There have been more than a few exchanges over the last four and a half years between Governor Chris Christie and Democrats in the State Legislature. They have clashed over annual budgets. They have disagreed on tax increases and raising the state's minimum wage. But, one of the more complex battles between the two sides has revolved around Christie's approach to nominations and reappointments for the state's judicial branch.
The first major move occurred early on in his first term when he made an unorthodox decision based on history to not give tenure and reappoint Justice John Wallace Jr., the only African American member of the state Supreme Court, when his term expired. By choosing to base his decision largely on his disagreement with Wallace's ideology instead of following precedent, it has created a constant struggle for Christie to fill voids in the state's highest court. There have been some concessions and agreements replacing a couple justices but they have far from solved the main issue of Christie trying to create a court how he prefers it to look.
There have been multiple nominees either denied or not even given a hearing.
Democrats have argued that there should be a balanced ideology among the court members instead of a conservative tilt based on how Democrats have viewed Christie's choices. Democrats have also argued for a balanced demographic of male and female and white and minority members. Two of the justices to leave the state's highest court under Christie have been an African American in Wallace and a Hispanic in Roberto Rivera-Soto, who chose to retire. While Christie did choose to reappoint Chief Justice Stuart Rabner, which angered some conservatives; that is only one step in the right direction to potentially moving the state beyond an ideological battle over the state Supreme Court.
While the state's politicians exchange words and deals, the state's largest group of lawyers rallied for an adjustment to the state's constitution in the form of an amendment to protect the job security of the state's Supreme Court justices as well as its judges. On the national level, justices in the Supreme Court have lifetime appointments. Federal judges also have the same level of job security.
The state's Bar Association saw Christie not only refuse to reappoint Wallace but also do the same to Justice Helen Hoens and they felt the time had come for a change to the current system and guarantee tenure for judges unless they prove to be unfit. Currently, justices and judges are given an initial term before they can be given a lifetime appointment. It was pretty much an automatic procedure of justices and judges being reappointed if they were "fit" until Christie came along.
The Bar Association wants to see a ballot initiative this Fall that would allow voters to make a needed change to the state's constitution. While most of the state was reelecting Christie last Fall, they were also overriding one of his decisions on not raising the state's minimum wage level. Voters approved a ballot initiative that has already begun a gradual increase in the state's minimum wage over time. The state's minimum wage rate went from $7.25 to $8.25 as of January 1st of this year.
As Bar President Ralph Lamparello would state,
The amendment would formalize the original intent of the state constitution. To assure the independence of judges, the framers made clear that denial of reappointment was only for those found to be unfit.

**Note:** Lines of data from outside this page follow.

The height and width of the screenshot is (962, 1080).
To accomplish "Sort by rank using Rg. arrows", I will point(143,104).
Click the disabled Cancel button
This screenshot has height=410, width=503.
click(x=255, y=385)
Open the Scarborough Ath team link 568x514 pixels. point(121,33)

Since 1947, the state constitution has required Supreme Court justices and Superior Court judges to serve an initial seven year term before the governor decides to reappoint them or not and have the state Senate reconfirm them.
The two justices denied tenure, Wallace and Hoens, were a Democrat and Republican respectively. While Wallace was someone who Christie viewed as someone from the opposite ideology as himself, he justified denying Hoens reappointment by his assumption that Democrats in the state Senate would play political games with him and not approve her reappointment.

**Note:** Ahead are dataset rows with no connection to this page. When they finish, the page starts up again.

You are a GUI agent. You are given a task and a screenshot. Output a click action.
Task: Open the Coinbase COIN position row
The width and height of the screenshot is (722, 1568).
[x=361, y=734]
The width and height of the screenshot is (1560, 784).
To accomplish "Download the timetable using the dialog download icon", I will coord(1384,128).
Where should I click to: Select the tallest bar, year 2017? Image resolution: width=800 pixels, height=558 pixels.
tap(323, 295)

The Bar Association could not sit idly by any longer as they watched both of these moves break 63 years of precedent in the state.

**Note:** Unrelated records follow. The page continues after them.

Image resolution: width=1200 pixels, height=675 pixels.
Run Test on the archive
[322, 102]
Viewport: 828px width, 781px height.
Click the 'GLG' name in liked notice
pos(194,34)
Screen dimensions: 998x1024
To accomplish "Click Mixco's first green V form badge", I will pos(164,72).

Currently, the only things outlined in the state constitution are that judges have to be reappointed and only continue in their position if they are deemed to practice "good behavior". They must also retire at age 70.
The amendment being proposed by the Bar Association would stipulate that judges on state courts be "reappointed by the governor with the advice and consent of the Senate unless they have demonstrated unfitness for such reappointment".
Former Chief Justice Deborah Poritz has previously called for judges getting lifetime tenure from the start after seeing Hoens become the second justice denied tenure.
It seems that both Christie and Senate Judiciary Chairman Nicholas Scutari (D-22) are lukewarm at best to this proposal and potential amendment.
With two highly qualified sitting justices denied tenure and what looks to be a continued struggle over the state's highest court, a constitutional amendment that voters have to approve is something certainly worth considering. It would put an end to what has suddenly become ambiguity over the state's courts and their justices and judges and their future. Based on the outcome of the 2017 gubernatorial election, this might all be a moot point as the next governor could follow the same strategy as all governors from 1947 to 2010. For now, it is worth being discussed for the credibility of the state's courts and future of the judicial branch in the state.